On 12 April 2007, it was announced that SMG plc was to sell Virgin Radio, to enable the company to focus on its television station, STV. On 30 May 2008 SMG sold Virgin Radio to TIML Golden Square Limited, a subsidiary of The Times Group for £53.2 million, with £15 million set aside for rebranding. TIML was given 90 days' grace in which to rebrand the station. As part of the deal, Absolute Radio International, operator of two FM licences in Oxford, would manage the station.

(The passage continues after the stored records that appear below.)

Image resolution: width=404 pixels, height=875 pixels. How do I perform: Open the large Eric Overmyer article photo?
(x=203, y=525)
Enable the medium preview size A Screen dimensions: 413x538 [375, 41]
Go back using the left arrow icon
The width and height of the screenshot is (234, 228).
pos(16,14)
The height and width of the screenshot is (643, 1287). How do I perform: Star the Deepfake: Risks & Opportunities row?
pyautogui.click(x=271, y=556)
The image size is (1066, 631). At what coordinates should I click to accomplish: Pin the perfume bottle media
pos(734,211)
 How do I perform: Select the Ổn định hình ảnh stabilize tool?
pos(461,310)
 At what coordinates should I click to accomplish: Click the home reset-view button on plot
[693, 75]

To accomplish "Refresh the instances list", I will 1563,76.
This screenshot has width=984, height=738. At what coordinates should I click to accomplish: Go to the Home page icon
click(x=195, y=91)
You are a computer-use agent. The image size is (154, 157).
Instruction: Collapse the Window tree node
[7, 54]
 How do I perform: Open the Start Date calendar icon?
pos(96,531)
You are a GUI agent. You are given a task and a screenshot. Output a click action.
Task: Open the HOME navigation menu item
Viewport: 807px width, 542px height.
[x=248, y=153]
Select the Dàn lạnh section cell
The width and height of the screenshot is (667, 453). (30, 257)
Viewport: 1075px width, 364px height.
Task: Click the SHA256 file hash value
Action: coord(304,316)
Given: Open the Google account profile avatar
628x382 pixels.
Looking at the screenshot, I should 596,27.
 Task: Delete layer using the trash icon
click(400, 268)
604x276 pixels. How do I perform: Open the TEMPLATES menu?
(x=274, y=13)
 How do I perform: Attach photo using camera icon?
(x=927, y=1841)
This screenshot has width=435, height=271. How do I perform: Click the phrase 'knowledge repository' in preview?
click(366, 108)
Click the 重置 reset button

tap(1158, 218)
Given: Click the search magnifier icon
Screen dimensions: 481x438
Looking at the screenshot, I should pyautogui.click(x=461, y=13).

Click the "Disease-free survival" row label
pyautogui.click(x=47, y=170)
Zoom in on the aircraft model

On 1 September 2008 it was announced that Virgin Radio would be rebranded as Absolute Radio on 28 September. At the same time, changes to the line-up were made known with JK and Joel, Robin Burke, Tony Hadley and John Osborne leaving the station and Allan Lake, Joanna Russell (of Trent FM's Jo & Twiggy) and Tim Shaw joining, though Osborne would return shortly after. The last song to be played on Virgin Radio was "American Pie" by Don McLean and the first to be played on Absolute Radio was, following the results of an online survey run by the station, "Absolute Beginners" by David Bowie and "A Day in the Life" by The Beatles. Listening figures for the final quarter of 2008 showed that almost 20% of former Virgin Radio listeners had been lost since the rebranding to Absolute Radio.

The Virgin Radio brand relaunched via DAB and online on 30 March 2016, following a new partnership with Wireless Group and approval of its digital terrestrial commercial radio licence by Ofcom in March 2015.

=== 2013–present: Acquisition by Bauer Media ===
On 29 July 2013, Bauer Media Group announced it intended to purchase Absolute from The Times Group for an amount believed to be between £20m and £25m, pending regulatory approval. The deal was cleared by the Office of Fair Trading on 23 December.

Subsequently, by September 2014, all other London-based Bauer stations moved from Mappin House to a refurbished One Golden Square, creating a new national radio hub.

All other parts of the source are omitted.